After serving in the U.S. Naval Reserve during wartime, he finished college at San Diego State University and worked as a reporter on the San Diego Daily Journal. When the newspaper ceased publishing in 1950, Fleischman turned his attention to fiction writing. One of Fleischman's novels was bought for a major motion picture, and he was offered a contract to write the screenplay. However, according to the L.A. Times, his first book was a collection of magic tricks he had created. He was 19 at the time.
As for what prompted the magician/journalist/author to write children's books, he said his own children led him into it.

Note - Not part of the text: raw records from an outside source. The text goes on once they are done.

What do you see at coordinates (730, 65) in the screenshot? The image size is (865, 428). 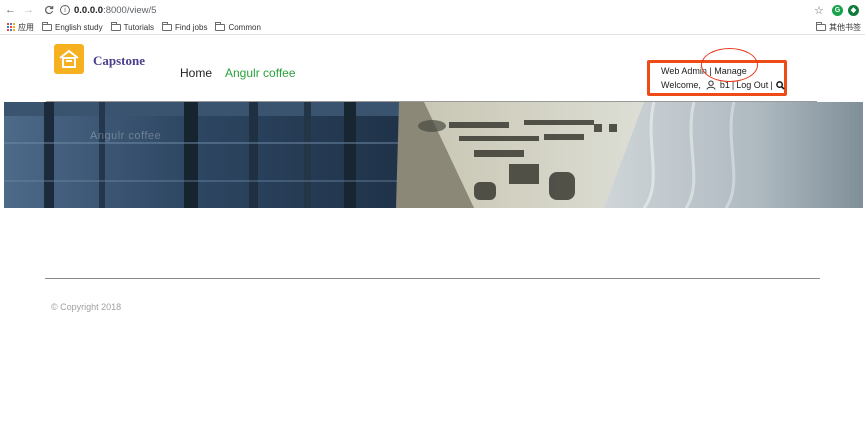 I see `annotation-ellipse` at bounding box center [730, 65].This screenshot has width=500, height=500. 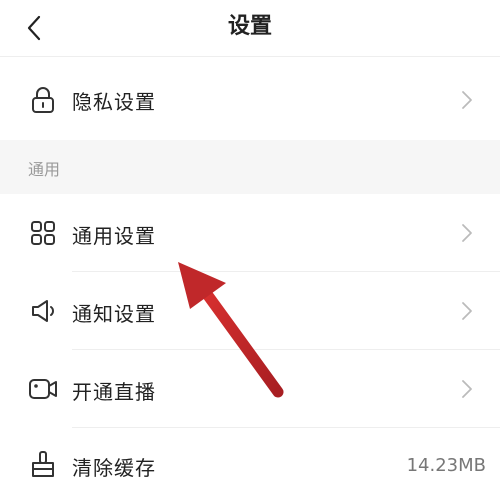 I want to click on grid-icon, so click(x=43, y=233).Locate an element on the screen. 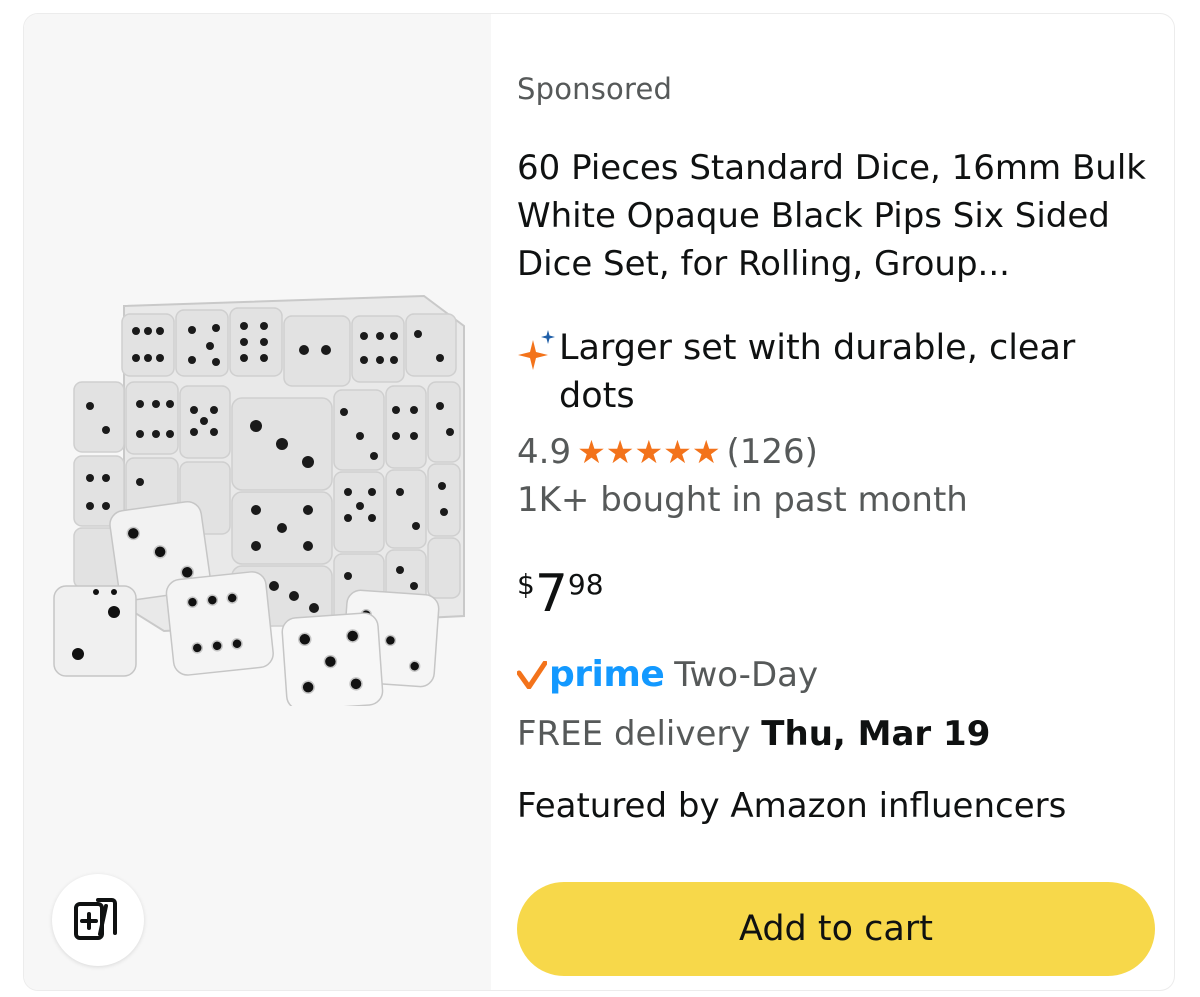 Image resolution: width=1200 pixels, height=997 pixels. prime-check-icon is located at coordinates (532, 674).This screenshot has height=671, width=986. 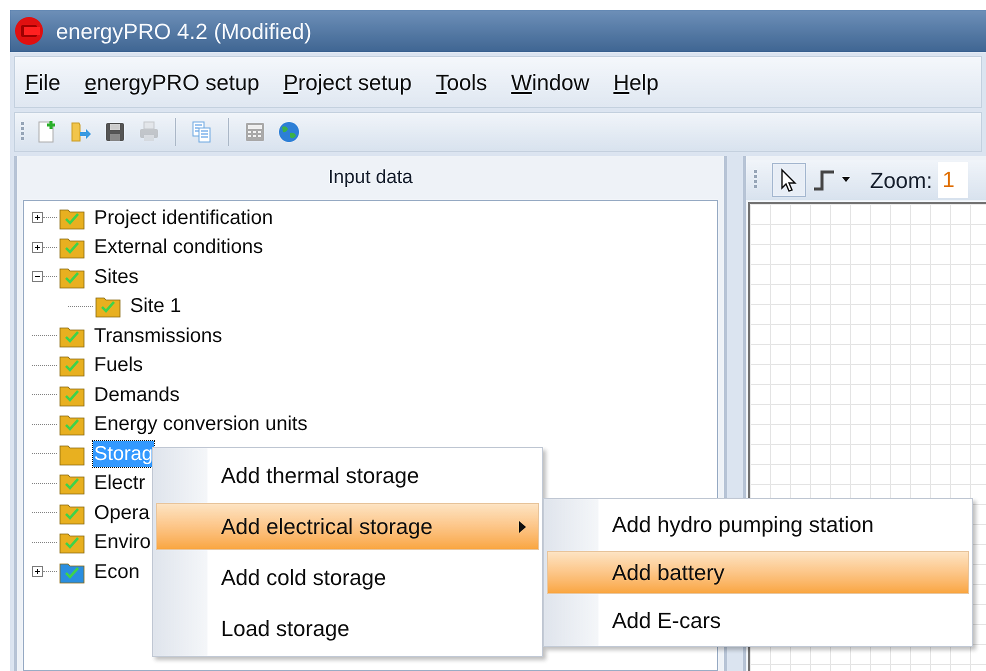 What do you see at coordinates (122, 542) in the screenshot?
I see `tree-item: Enviro` at bounding box center [122, 542].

“They didn't understand what I did for a living,” he said. “Other fathers, they learned, left home in the morning and returned at the end of the day. I was always around the house. I decided to clear up the mystery and wrote a book just for them."
Fleischman wrote nearly sixty books, and some of them were turned into movies. He is the father of Newbery Medal winning writer and poet Paul Fleischman, author of Joyful Noise, they are the only father and son to receive Newbery awards.
Fleischman was a founding member of the Society of Children's Book Writers and Illustrators and had been on its board of advisors since its inception in 1972, according to the L.A. Times. In 2003, the organization named an award for him that honors humorous writing for children.
"Humor is the oxygen of children's literature," he told the Columbus (Ohio) Dispatch in 1997. "There's a lot of competition for children's time, but even kids who hate to read want to read a funny book."
He was preceded in death by his wife, Betty, who died in 1993. In addition to his son, also surviving are two daughters, Jane Fleischman and Anne Fleischman Miller; a sister, Arleen Kornet; and four grandchildren.